Academic journal article Journal of Third World Studies

Maroon Resistance and Settlement on Danish St. Croix

Academic journal article Journal of Third World Studies

Maroon Resistance and Settlement on Danish St. Croix

Article excerpt

INTRODUCTION

There is an overwhelming body of literature on how Africans resisted the imposition and institution of slavery in the Americas. (1) This literature has examined and documented African slave resistance in the Americas within two different but inter-connected categories. On the one hand, the enslaved Africans used overt or open and observable forms of resistance such as the destroying plantation property, killing their owners and engaging in outright revolts and rebellions. While thousands of overt forms of resistance occurred in the Americas, not all led to freedom for the enslaved. (2) Many slave conspiracies and rebellions were uncovered and suppressed by the more powerful plantation management. Some slave revolts, however, were successful. The most well-known are, of course, the slave revolts on Haiti (1804) and on St. Croix (1848).

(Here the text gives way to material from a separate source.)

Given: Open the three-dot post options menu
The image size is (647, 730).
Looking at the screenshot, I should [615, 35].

On the other hand, the enslaved Africans used covert or concealed acts of resistance that included injuring plantation animals, going-slow or working inefficiently, damaging machinery, faking illness, burning canefields, and running away. These were milder but equally effective forms of resistance that stemmed essentially from the innate desire to settle personal injuries or to defy rule in order to achieve total freedom. The main difference between overt and covert resistance was that the former confronted and challenged the plantation system openly, which risked physical injuries and even death while the latter taxed the plantation system through passive actions, which were less recognizable and therefore more difficult to suppress. However, the planters got around these challenges by enforcing more physical punishment and by using the effective tactic of divide and rule. The planters granted more freedom and rewards to trusted slaves to watch over the other enslaved Africans. Nonetheless, these methods and techniques did not prevent resistance to the plantation system.

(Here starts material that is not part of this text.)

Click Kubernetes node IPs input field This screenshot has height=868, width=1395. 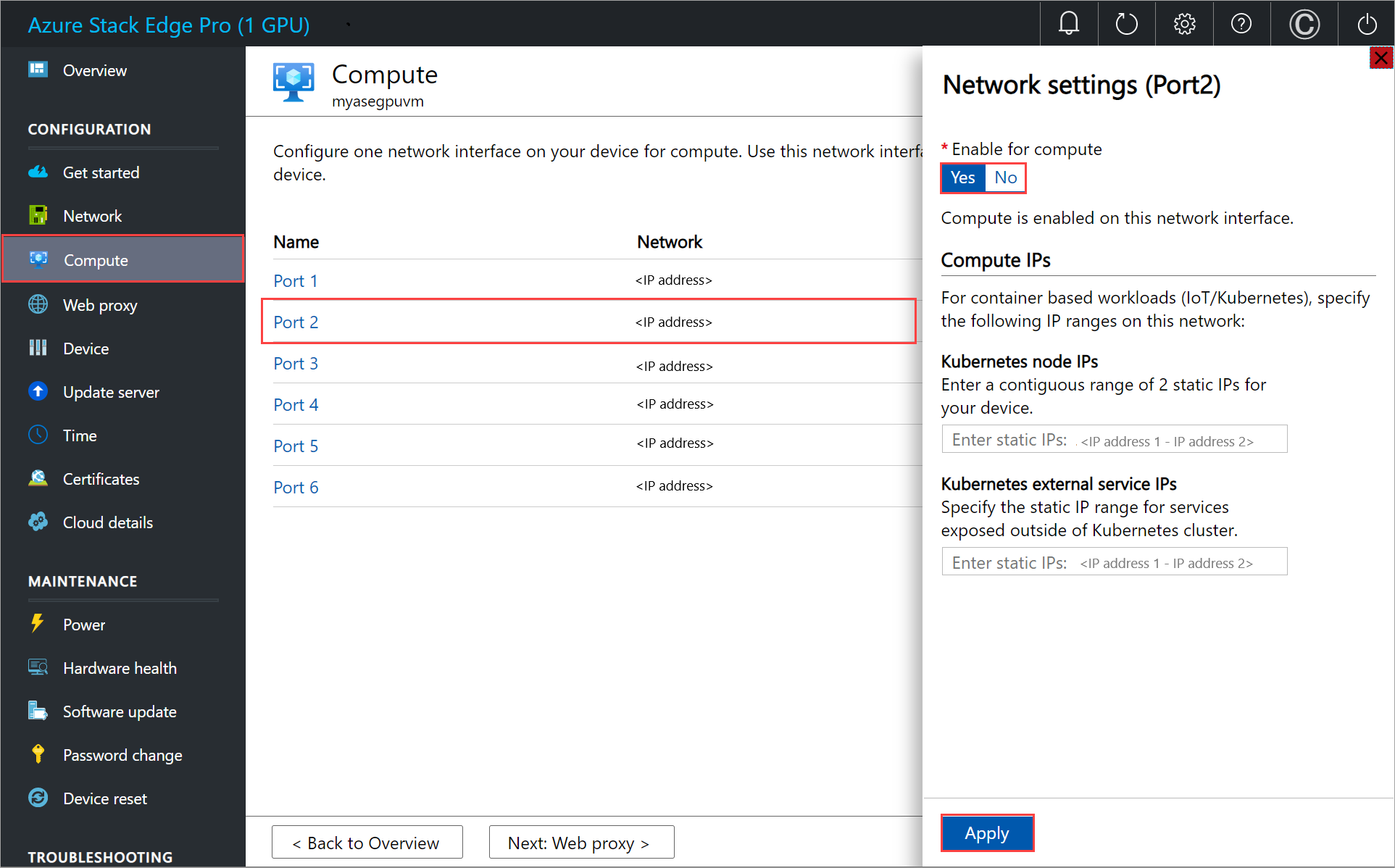(1115, 439)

Of the different forms of resistance, running away or marronage was the most extreme in that it revealed a rather interesting perception of the enslaved. The word 'maroon' was first applied to cattle that had escaped or gone wild (cimarron) during Spanish colonization in the Caribbean. The word was later applied to Indians who had escaped the Spanish encomienda system. By the middle of the sixteenth century, maroon meant an African slave escaped from a plantation. The Danish Moravian missionary Oldendorph claimed that maroon meant ape because the escaped African slaves were living like apes in bushes. (3) The records of marronage, however, show that the enslaved persons' motives went beyond just resisting and fighting for freedom. They were attempting to establish an autonomous free society as an alternative to European imperialism and colonialism in the Americas. The maroons did not seek to take over white society. They wanted a separate community. This desire among the enslaved was a permanent feature of the plantation system that lasted as long as the institution of slavery itself.

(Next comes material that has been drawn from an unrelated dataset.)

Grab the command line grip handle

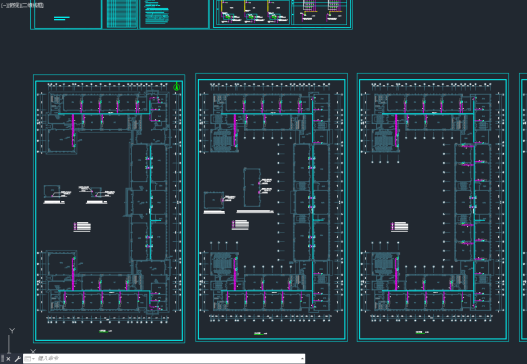pos(2,359)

Alvin Thompson notes that maroon communities and heritage existed in slave societies from the North, Central and South America to the Greater and Lesser Antilles in the Caribbean. (4) Wherever and whenever slavery existed, there was maroon resistance. There were actually two forms of marronage: petit and grand. Petit marronage was a temporary desertion of slaves from plantation life while grand marronage was a permanent escape from the plantations. (5) Recently, La Rosa Corzo added another category of marronnage in Cuba, caudrillas de cimarrones, armed bands of runaways with no permanent base. (6) The grand independent maroon communities were called different names in different regions in the Americas: Palenques in the Spanish Colonies, Quilombos or Mocambos in Brazil, Maroons in British Colonies, and Maronberg in the Danish Colonies. In French Guiana and in Suriname the maroons were called Bush Negroes. …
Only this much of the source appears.